* What is needed: Update everything from the line containing "Image resolution: width=2420" down to the line containing "Open the All" by changing "sidebar" to "side panel", keeping all else the same.

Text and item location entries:
»»
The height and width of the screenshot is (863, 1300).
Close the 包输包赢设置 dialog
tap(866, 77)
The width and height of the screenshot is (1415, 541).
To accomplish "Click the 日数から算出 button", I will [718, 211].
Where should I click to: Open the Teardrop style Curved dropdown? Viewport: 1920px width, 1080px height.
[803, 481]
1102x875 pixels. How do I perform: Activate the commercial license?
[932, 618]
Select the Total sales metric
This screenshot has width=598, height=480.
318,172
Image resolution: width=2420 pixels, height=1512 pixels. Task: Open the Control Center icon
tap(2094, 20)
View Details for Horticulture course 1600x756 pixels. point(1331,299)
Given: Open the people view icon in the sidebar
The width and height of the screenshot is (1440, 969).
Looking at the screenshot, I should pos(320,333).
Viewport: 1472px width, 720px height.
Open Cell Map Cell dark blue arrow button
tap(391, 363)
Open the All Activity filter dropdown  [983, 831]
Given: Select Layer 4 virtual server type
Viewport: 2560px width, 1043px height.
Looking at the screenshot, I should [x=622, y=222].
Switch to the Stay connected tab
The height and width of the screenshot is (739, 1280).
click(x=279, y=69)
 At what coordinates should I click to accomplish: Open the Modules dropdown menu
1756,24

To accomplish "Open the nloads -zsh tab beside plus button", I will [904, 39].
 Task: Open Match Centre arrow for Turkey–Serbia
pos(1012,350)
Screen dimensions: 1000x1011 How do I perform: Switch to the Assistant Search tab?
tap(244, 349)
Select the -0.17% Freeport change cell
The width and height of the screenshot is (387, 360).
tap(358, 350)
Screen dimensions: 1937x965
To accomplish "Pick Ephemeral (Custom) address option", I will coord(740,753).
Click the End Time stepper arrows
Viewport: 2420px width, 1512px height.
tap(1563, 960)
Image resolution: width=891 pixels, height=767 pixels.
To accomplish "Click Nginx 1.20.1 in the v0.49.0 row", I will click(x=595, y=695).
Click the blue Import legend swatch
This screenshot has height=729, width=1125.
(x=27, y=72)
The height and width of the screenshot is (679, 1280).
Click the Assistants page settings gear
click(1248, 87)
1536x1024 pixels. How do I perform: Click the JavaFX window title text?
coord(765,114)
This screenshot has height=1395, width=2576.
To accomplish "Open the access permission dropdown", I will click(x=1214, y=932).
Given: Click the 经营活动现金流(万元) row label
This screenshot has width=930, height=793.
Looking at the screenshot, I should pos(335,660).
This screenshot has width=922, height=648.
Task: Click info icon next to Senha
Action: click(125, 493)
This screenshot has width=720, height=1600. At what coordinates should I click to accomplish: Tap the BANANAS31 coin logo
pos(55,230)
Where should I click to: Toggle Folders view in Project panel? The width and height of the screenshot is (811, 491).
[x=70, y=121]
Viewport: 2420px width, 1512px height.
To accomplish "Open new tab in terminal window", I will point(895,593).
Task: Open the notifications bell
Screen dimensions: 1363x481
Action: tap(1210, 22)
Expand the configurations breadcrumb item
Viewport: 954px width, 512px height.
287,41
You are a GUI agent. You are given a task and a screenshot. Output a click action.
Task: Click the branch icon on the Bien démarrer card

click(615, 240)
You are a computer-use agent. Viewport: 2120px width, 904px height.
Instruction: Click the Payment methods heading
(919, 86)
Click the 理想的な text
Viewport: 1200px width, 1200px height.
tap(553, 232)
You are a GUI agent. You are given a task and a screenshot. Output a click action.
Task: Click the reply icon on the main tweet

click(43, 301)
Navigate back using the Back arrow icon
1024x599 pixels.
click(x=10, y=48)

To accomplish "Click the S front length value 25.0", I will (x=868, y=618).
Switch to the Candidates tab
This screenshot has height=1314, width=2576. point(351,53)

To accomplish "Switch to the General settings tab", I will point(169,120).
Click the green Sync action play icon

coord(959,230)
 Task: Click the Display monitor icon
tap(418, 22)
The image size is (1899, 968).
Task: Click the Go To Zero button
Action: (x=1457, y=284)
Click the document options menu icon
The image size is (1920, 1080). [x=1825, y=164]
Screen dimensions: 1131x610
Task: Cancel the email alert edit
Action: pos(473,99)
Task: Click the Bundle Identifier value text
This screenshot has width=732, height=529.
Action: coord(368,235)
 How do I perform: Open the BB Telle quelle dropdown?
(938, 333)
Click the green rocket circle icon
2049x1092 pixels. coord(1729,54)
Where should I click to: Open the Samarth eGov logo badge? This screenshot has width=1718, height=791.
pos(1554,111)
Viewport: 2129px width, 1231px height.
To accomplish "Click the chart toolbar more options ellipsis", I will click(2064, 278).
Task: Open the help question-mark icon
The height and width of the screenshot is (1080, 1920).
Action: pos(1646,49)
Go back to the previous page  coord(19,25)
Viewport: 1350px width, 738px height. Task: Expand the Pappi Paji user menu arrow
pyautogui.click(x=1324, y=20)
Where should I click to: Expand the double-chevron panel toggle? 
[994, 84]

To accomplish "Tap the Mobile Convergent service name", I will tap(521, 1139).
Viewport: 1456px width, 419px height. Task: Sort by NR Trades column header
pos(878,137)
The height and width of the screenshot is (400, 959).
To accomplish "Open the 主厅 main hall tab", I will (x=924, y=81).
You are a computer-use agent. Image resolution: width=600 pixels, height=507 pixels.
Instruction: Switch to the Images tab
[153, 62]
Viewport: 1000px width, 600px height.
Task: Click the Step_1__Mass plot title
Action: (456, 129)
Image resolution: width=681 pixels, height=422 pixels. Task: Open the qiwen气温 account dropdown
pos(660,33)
««
* Answer to this exercise:
Image resolution: width=2420 pixels, height=1512 pixels. Task: Open the Control Center icon
tap(2094, 20)
View Details for Horticulture course 1600x756 pixels. point(1331,299)
Given: Open the people view icon in the side panel
The width and height of the screenshot is (1440, 969).
Looking at the screenshot, I should pos(320,333).
Viewport: 1472px width, 720px height.
Open Cell Map Cell dark blue arrow button
tap(391, 363)
Open the All Activity filter dropdown  [983, 831]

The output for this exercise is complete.